Sunday, January 13, 2008

The Historian, by Elizabeth Kostova

Kostova’s tale of vampiric legend and intrigue overflows with deliciously researched details much like a Dan Brown mystery yet delights with the polished prose of an author who can actually write. Descriptions deep and lush draw you into the shadows of Central Europe, rickety carriage rides through lands and mountains with names like Wallachia and Les Pyrenees-Orientales. Different perspectives are told through letters ancient and new, illustrating how black ink continues to link the past with the present despite the harried hand of time.

Even more notable than the above is the ingenuous narrative of the main character. Neither a weathered Tom Hanks nor an “o”-mouthed Audrey Tautou, the young protagonist is propelled to the forefront of this adventure by curiosity and daughterly devotion alone. There are definitely portions of the 704 page novel that seem tedious and off-track, but as a whole, a wonderful way to pass hours of air-time en route from one city to another.

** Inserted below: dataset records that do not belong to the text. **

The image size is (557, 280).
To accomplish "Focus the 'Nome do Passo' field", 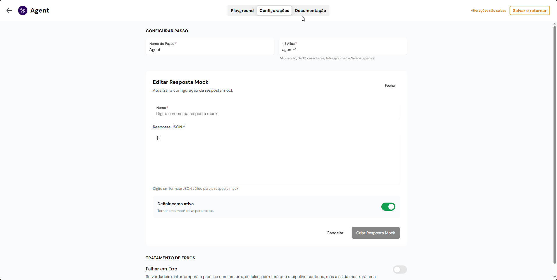I will [x=210, y=50].
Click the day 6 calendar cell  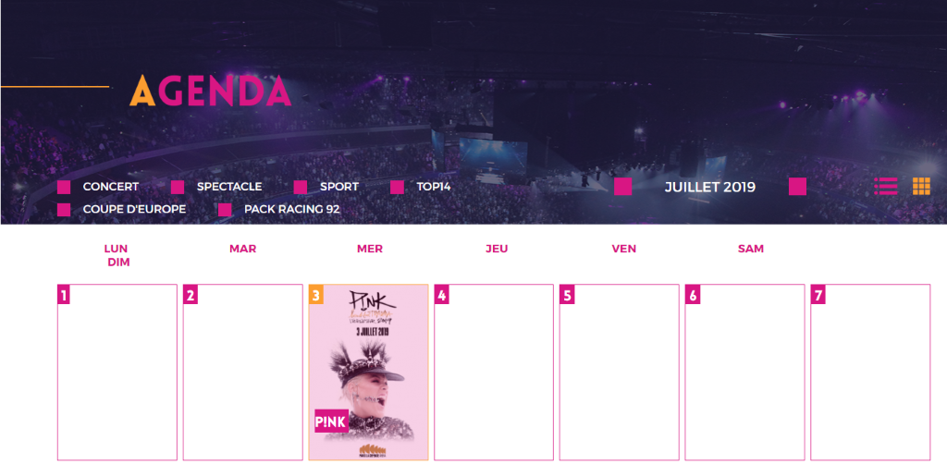(744, 379)
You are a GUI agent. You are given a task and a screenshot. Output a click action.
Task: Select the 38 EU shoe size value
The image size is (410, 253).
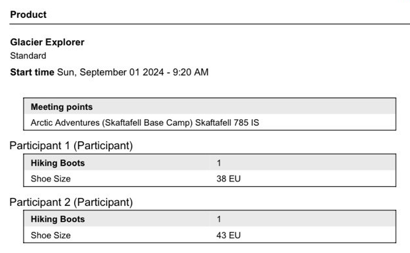[229, 179]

Thursday, January 03, 2008

Catching the Big Fish, by David Lynch

This was an ideal way to kickstart 2008. I read this in one sitting on the afternoon of January 2nd, soaking in wintry rays that slanted through the living room window and the charming eccentricity of David Lynch. In eighty-three mini-chapters, he contemplates a random assortment of facts and opinions and Muses that have shaped his life, including, of course, his dedication to Transcendental Meditation. What’s funny about David Lynch is, the more you get to know his films and the more you catch those occasional glimpses of his personality, the more you realize that it just doesn’t do to put him on a pedestal. He’s more like the guy at a diner you casually strike up a conversation with and recognize midstream you never want it to end. 


Just the other night, Levi and I finished our annual January Twin Peaks marathon, starting with the pilot and ending with the film. The first time I saw Twin Peaks, I remember being freaked out by the strange images and inexplicable plot twists. This time, entering the town of 51,201 was like a familiar homecoming, or, better yet, like revisiting a funhouse where you’ve already seen it with all the lights on. Nothing to be afraid of, the protective ego lies back and lets the rest of you climb aboard the ride to enjoy the sights and sounds for all their mystifying beauty. 


For all those Lynchian fans out there, I’d venture that this book is a must read. Much like having a conversation with an old friend over a piece of cherry pie.